必要な技術的ハードルは、アカウント所有者の地理的位置に一致するVPNを使用することだけ。プロンプトインジェクションも敵対的エンジニアリングも不要 — 機密アクション前に本人確認を行うガードレールがないAIに対する、基本的なソーシャルエンジニアリングだった。
「本当に驚きだ。なぜこの単純な問題を見つけられなかったのか理解できない」— Neil Gong, Duke University
4. 🔗 OpenAI Codexがコーディングを超えて拡張 — 6つの業務プラグイン
OpenAIはCodexをソフトウェアエンジニアリングの枠を超えて拡張し、株式投資、銀行、営業、金融、法務、コンサルティングの6つの新しい業務プラグインを発表した。62アプリ・110スキルをカバーし、週間アクティブユーザーは500万人を突破。AnthropicのClaude Coworkエンタープライズ展開と真っ向から競合する戦略だ。
両社はプロフェッショナルサービス(コーディングだけではない)を次の数十億ドル規模のAI市場と見なしている。
5. 🔗 NVIDIA Vera Rubinの量産開始 + RTX Spark ARM PCチップ
COMPUTEX 2026のGTC Taipeiで、Jensen Huangは次世代AIスーパーチッププラットフォームVera Rubinの量産開始を発表。Grace Blackwell比でエージェント処理能力が10倍。Vera Rubin NVL72は72基のRubin GPUを液冷ラックに搭載する。
同時にRTX Spark — NVIDIA初のARMベースPCプロセッサ(20 ARMコア + 6,144 CUDA Blackwellコア、TSMC 3nm)を発表し、Intel・AMD・Qualcommが支配してきたWindows PC CPU市場への正式参入を宣言した。
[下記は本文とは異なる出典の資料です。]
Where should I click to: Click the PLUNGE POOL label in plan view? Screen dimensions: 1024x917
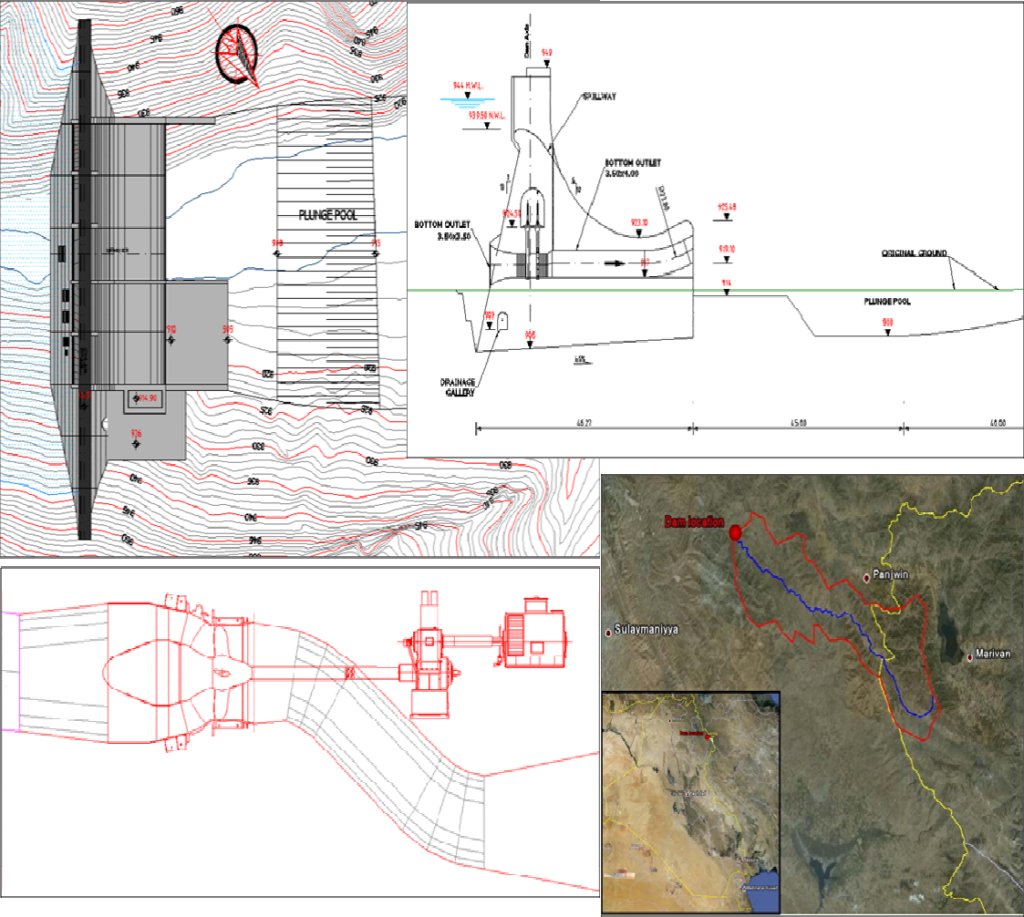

6. 🔗 NVIDIA + Unitree + Sharpa:Isaac GR00Tリファレンスヒューマノイドロボット
NVIDIAは業界初のオープンヒューマノイドリファレンスデザインIsaac GR00T Reference Humanoid Robotを発表。Unitree H2 Plusシャーシ(31 DoF本体)+ Sharpa Wave触覚ハンド(片手22 DoF、計75 DoF)にNVIDIA Jetson AGX Thorを搭載し、ハードウェア・シミュレーション・トレーニング・デプロイを単一プラットフォームに統合する。
Stanford、ETH Zurich、Ai2、UC San Diegoが初期採用機関。Unitreeは2026年に10K〜20K台を目標、開始価格は約$29.9K。NVIDIAはスマートフォンにもたらしたリファレンスデザインの革命をヒューマノイドで再現しようとしている。
7. 🔗 Apple WWDC 2026プレビュー:Siriの15年ぶり大改革
AppleのWWDC 2026が6月8日に開幕。目玉はSiriのスタンドアロンアプリ化と初のサードパーティAI対応。Bloombergによると、AnthropicのClaudeとGoogleのGeminiが最初のサードパーティAIプロバイダーとしてApple Intelligenceに統合される見込み。
ユーザーはシステム設定でClaudeやGeminiを優先AIプロバイダーとして選択可能に — Appleの伝統的な囲い込み戦略からの劇的な転換だ。Appleですら単一のAIモデルでは全ユースケースをカバーできないと認めたことを意味する。